* _AIM OF THE TASK_: Copy out the listing below word for word, beginning at the line containing "The image size" and stopping after the line containing "at that location.". Omit the pictures.

*** MATERIAL SHOWN

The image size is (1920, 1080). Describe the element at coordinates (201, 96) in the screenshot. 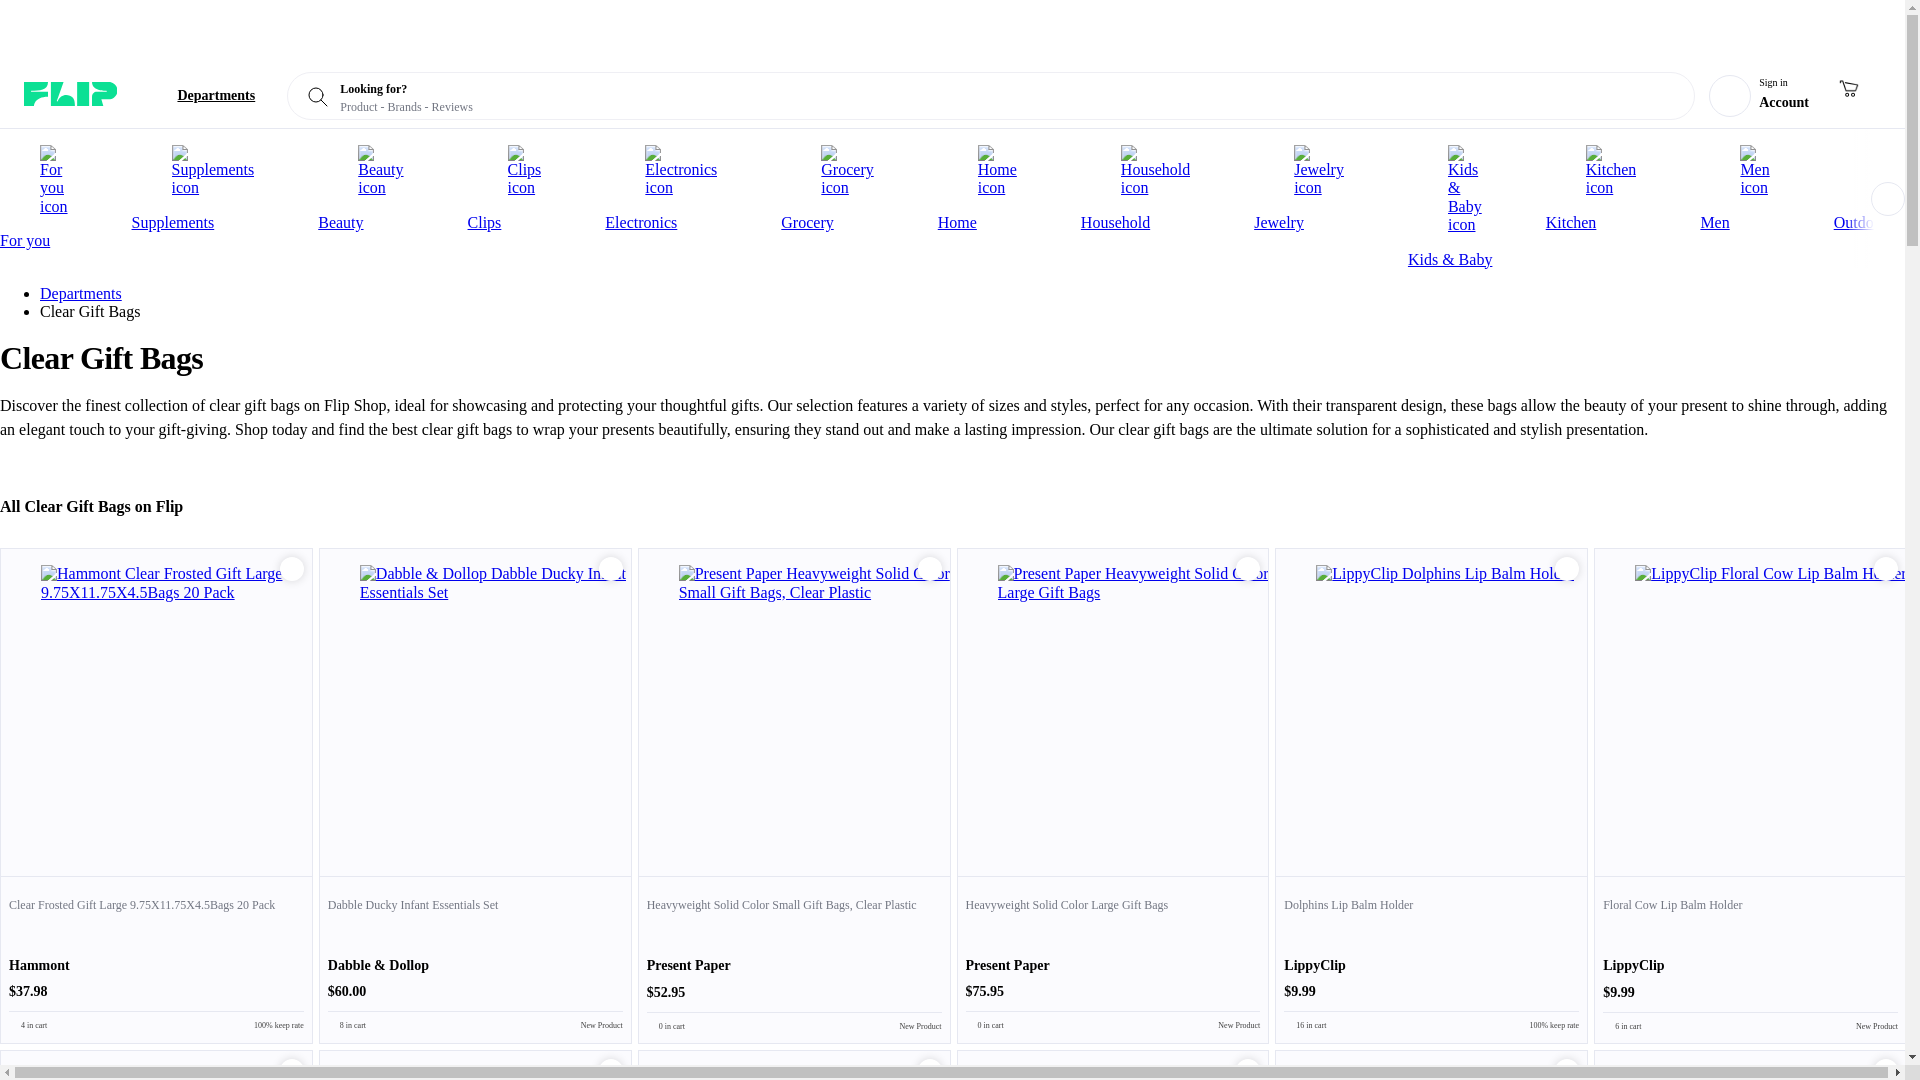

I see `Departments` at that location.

******
*** MATERIAL SHOWN

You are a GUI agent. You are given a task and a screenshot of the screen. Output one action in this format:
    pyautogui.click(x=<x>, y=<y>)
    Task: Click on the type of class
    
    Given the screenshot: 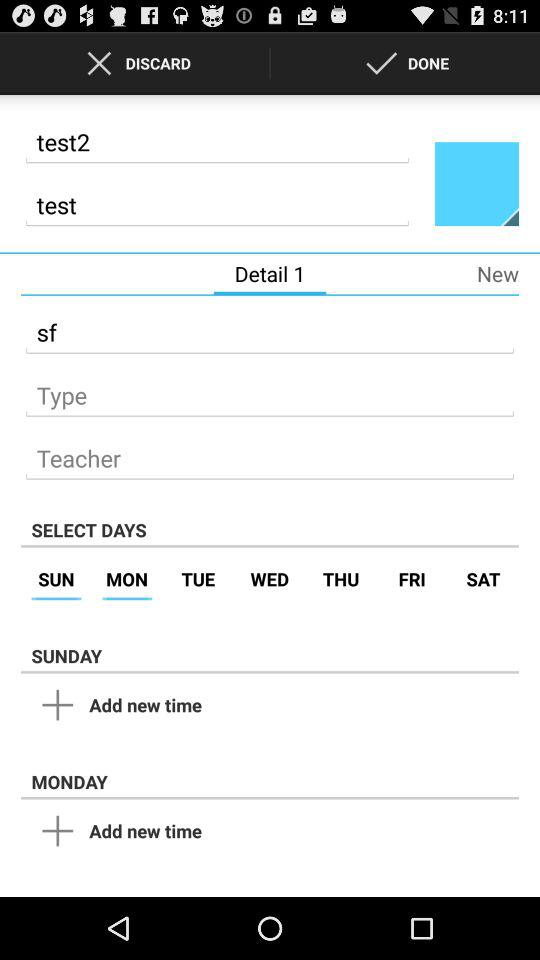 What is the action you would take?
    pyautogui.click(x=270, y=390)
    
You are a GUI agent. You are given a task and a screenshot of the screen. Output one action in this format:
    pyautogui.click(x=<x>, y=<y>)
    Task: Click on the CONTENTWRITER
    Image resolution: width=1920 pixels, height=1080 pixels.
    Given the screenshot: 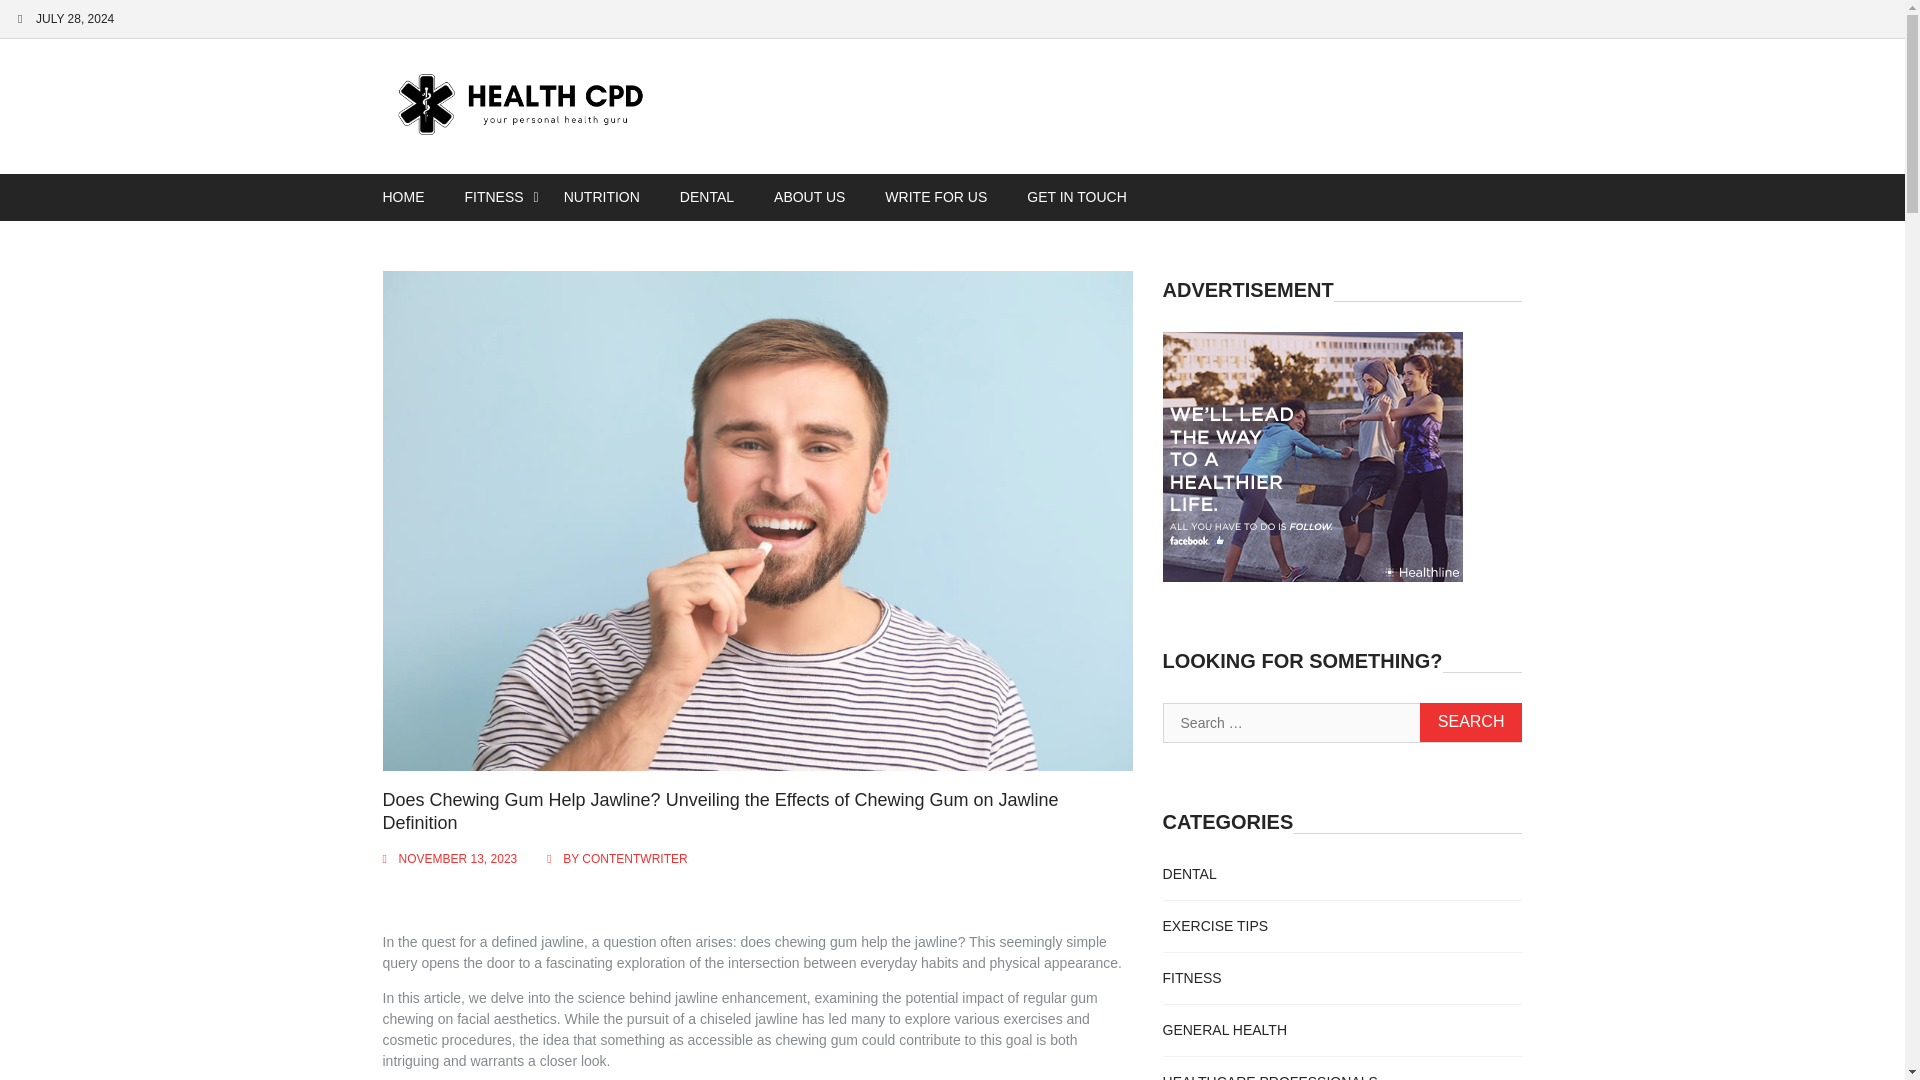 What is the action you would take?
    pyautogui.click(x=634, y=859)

******

* _TASK OUTPUT_:
The image size is (1920, 1080). Describe the element at coordinates (201, 96) in the screenshot. 

I see `Departments` at that location.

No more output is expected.